== Segment start ==
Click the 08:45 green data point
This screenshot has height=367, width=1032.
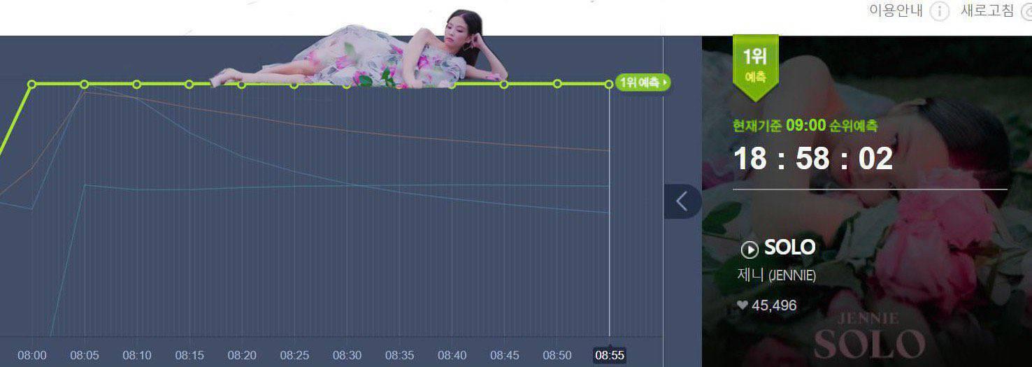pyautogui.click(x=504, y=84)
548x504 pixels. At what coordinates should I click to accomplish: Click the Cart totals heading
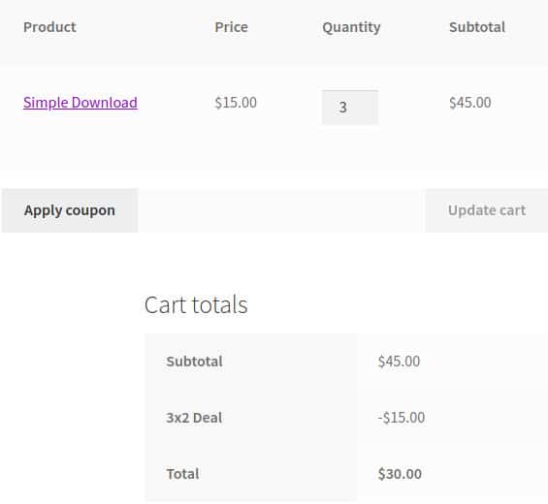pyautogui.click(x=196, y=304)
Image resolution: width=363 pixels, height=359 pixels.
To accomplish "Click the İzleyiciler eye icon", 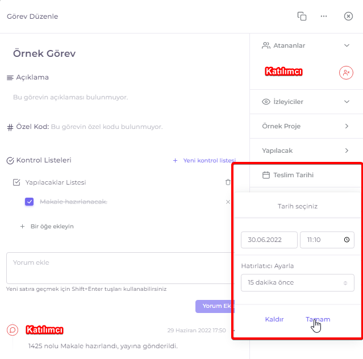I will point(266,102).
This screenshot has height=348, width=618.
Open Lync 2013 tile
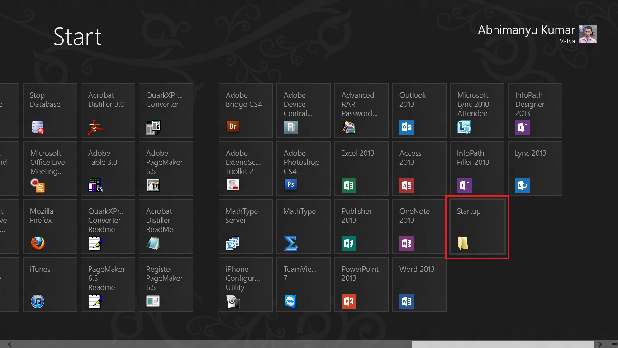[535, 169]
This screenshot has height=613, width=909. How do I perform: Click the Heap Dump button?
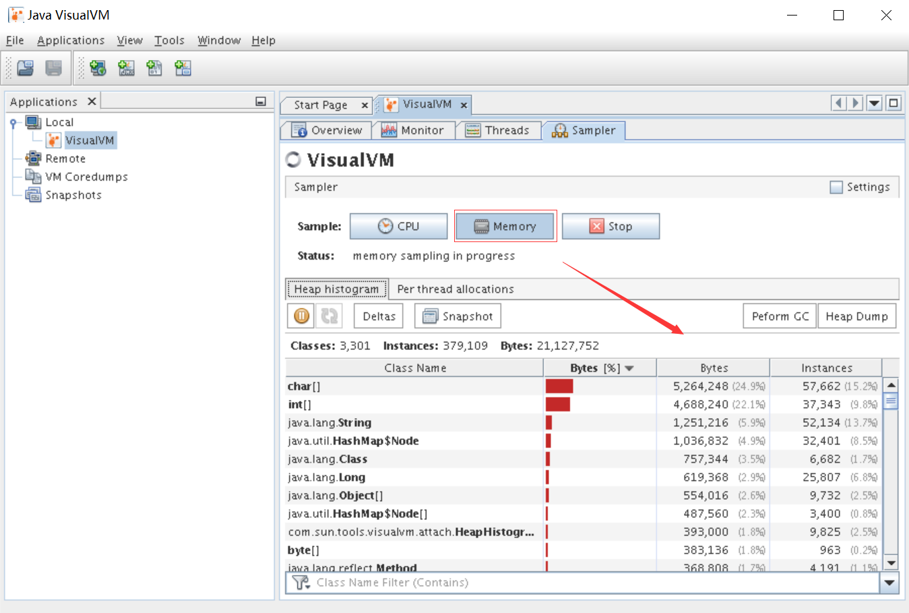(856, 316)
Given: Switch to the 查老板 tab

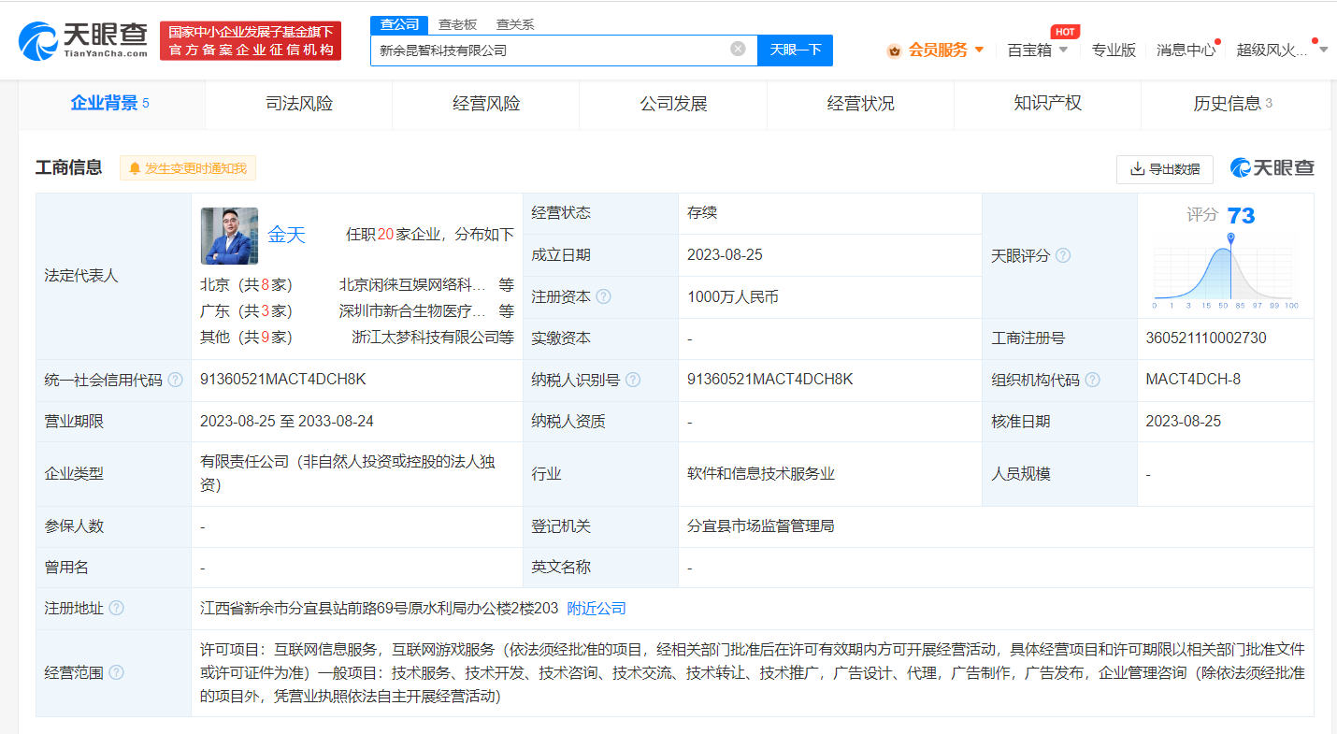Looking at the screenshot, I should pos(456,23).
== Segment end ==
**Required work**
Will you repeat the material above, but only from the line containing "Open Lync 2013 tile" through its last line, exactly and without the pictures?

**Expected answer**
Open Lync 2013 tile
[535, 169]
This screenshot has height=613, width=909. How do I perform: Click the Heap Dump button?
(856, 316)
Given: Switch to the 查老板 tab

Looking at the screenshot, I should pos(456,23).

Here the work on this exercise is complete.